(Dataset records begins)
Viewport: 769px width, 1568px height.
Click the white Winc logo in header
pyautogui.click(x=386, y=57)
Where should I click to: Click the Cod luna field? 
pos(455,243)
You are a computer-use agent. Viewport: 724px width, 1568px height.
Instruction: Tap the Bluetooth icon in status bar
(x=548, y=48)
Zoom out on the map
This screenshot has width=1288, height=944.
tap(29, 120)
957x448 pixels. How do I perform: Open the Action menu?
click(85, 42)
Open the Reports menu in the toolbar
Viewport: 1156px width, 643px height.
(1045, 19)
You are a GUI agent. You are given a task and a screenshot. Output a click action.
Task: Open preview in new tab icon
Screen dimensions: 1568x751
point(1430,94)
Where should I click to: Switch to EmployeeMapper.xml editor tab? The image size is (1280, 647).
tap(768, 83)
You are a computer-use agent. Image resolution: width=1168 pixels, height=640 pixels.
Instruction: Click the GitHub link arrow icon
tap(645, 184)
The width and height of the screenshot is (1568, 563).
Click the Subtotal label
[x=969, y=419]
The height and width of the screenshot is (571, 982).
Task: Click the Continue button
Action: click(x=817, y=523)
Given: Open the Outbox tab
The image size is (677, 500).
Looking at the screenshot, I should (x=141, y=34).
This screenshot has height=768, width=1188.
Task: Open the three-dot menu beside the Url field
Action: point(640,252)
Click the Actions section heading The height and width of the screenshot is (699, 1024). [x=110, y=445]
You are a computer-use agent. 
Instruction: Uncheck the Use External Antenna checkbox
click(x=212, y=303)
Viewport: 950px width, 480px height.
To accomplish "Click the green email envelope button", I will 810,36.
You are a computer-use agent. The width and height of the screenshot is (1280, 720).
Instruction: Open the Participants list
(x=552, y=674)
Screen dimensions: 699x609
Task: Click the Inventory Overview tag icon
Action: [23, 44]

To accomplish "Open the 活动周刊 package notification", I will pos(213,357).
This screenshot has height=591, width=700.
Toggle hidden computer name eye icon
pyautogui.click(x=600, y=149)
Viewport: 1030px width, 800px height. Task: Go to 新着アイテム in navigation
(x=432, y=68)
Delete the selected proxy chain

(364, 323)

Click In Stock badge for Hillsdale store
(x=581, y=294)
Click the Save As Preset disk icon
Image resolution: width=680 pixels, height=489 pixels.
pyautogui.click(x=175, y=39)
(Dataset records ends)
* Task details: Transcribe each of the records verbatim.

* Result of the exercise:
Viewport: 769px width, 1568px height.
Click the white Winc logo in header
pyautogui.click(x=386, y=57)
Where should I click to: Click the Cod luna field? 
pos(455,243)
You are a computer-use agent. Viewport: 724px width, 1568px height.
Instruction: Tap the Bluetooth icon in status bar
(x=548, y=48)
Zoom out on the map
This screenshot has width=1288, height=944.
tap(29, 120)
957x448 pixels. How do I perform: Open the Action menu?
click(85, 42)
Open the Reports menu in the toolbar
Viewport: 1156px width, 643px height.
(1045, 19)
You are a GUI agent. You are given a task and a screenshot. Output a click action.
Task: Open preview in new tab icon
Screen dimensions: 1568x751
point(1430,94)
Where should I click to: Switch to EmployeeMapper.xml editor tab? The image size is (1280, 647).
tap(768, 83)
You are a computer-use agent. Image resolution: width=1168 pixels, height=640 pixels.
Instruction: Click the GitHub link arrow icon
tap(645, 184)
The width and height of the screenshot is (1568, 563).
Click the Subtotal label
[x=969, y=419]
The height and width of the screenshot is (571, 982).
Task: Click the Continue button
Action: click(x=817, y=523)
Given: Open the Outbox tab
The image size is (677, 500).
Looking at the screenshot, I should (x=141, y=34).
This screenshot has height=768, width=1188.
Task: Open the three-dot menu beside the Url field
Action: point(640,252)
Click the Actions section heading The height and width of the screenshot is (699, 1024). [x=110, y=445]
You are a computer-use agent. 
Instruction: Uncheck the Use External Antenna checkbox
click(x=212, y=303)
Viewport: 950px width, 480px height.
To accomplish "Click the green email envelope button", I will 810,36.
You are a computer-use agent. The width and height of the screenshot is (1280, 720).
Instruction: Open the Participants list
(x=552, y=674)
Screen dimensions: 699x609
Task: Click the Inventory Overview tag icon
Action: [23, 44]

To accomplish "Open the 活动周刊 package notification", I will pos(213,357).
This screenshot has height=591, width=700.
Toggle hidden computer name eye icon
pyautogui.click(x=600, y=149)
Viewport: 1030px width, 800px height. Task: Go to 新着アイテム in navigation
(x=432, y=68)
Delete the selected proxy chain

(364, 323)

Click In Stock badge for Hillsdale store
(x=581, y=294)
Click the Save As Preset disk icon
Image resolution: width=680 pixels, height=489 pixels.
pyautogui.click(x=175, y=39)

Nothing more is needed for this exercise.